Abstract

The COVID-19 pandemic has altered the world in significant ways just as it has opened new vistas of thought in both secular and religious circles. This article is situated within the frames of African Pentecostalism, which found itself in a gap during the lockdown in early 2020. This ‘gap’ is grounded on Nimi Wariboko’s The Pentecostal Hypothesis, which I use as a theoretical framework to interrogate how the African Pentecostal churches, which inadvertently found themselves in a ‘gap’ responded to the predictions that Africa would be the most hit by the pandemic, and how it also impacted on their teaching and praxis. The thrust of The Pentecostal Hypothesis is the creation of, and insertion into, a gap between sense and spirit, and how such a gap creates an opportunity for meaning-making: “It does not make sense, but it makes spirit.” That is, even though something may not make sense on the basis of scientific data and rational argument, there is a sense in which appealing to spiritual data, it will still be meaningful.

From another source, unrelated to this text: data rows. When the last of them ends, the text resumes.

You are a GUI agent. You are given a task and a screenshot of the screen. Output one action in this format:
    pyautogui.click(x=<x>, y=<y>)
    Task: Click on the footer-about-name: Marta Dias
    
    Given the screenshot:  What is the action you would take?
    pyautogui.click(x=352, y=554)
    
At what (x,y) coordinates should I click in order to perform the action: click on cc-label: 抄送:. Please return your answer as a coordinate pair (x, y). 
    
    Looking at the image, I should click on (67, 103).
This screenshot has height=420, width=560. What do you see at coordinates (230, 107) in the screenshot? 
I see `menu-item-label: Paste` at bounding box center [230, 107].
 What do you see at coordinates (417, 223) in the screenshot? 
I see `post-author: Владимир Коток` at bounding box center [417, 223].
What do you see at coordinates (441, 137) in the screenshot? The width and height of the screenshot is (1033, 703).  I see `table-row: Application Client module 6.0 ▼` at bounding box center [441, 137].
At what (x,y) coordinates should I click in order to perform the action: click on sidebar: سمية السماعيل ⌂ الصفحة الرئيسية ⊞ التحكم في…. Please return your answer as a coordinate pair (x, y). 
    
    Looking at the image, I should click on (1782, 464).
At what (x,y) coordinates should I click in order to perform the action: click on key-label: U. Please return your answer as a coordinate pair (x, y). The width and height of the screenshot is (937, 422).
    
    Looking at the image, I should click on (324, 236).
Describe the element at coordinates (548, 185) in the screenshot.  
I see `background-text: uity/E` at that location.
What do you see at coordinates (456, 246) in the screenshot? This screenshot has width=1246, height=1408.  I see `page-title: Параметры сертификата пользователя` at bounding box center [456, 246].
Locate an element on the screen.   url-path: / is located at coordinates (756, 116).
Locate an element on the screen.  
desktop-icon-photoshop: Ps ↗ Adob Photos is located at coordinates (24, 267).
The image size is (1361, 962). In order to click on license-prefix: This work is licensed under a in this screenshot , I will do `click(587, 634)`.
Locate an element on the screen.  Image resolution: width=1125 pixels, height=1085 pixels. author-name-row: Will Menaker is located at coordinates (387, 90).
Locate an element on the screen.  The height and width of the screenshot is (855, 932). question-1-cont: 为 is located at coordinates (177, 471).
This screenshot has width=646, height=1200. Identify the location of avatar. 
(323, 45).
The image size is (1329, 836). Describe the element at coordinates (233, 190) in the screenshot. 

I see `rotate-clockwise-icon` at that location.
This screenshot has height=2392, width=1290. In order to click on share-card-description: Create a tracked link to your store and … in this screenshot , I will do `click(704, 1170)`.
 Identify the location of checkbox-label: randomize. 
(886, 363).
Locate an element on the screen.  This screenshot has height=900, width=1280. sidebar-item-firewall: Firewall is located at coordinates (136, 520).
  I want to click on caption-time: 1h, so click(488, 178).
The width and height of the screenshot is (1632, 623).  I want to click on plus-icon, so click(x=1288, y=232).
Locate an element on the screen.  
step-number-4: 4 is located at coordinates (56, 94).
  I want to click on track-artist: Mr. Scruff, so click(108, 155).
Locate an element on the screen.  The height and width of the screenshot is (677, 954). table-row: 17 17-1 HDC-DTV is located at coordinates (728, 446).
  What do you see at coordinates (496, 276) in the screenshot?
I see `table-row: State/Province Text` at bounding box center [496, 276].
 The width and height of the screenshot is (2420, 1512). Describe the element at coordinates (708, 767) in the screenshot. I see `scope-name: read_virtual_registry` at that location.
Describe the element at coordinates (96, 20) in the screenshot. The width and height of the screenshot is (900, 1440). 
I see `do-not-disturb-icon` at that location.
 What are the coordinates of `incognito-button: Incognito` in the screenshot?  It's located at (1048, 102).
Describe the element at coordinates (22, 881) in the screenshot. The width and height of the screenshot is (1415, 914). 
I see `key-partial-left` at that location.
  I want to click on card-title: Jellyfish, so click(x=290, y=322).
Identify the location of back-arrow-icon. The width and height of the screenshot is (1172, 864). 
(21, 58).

In order to achieve this, the author adopted interpretive method, a qualitative method that helps to engage Wariboko’s socialtheological worlds of the Pentecostals within the context of COVID-19. Through this method, we analyze the responses of African Pentecostals and attempt to validate them against The Pentecostal Hypothesis. It was thus observed that many Pentecostals’ theological explications of the COVID-19 pandemic cannot pass as absolute epistemology of the pandemic as some of them assumed. Consequently, it is concluded that there is the need for a constructive engagement so that sense and spirit can be utilized for human flourishing in a pandemic or crisis situation.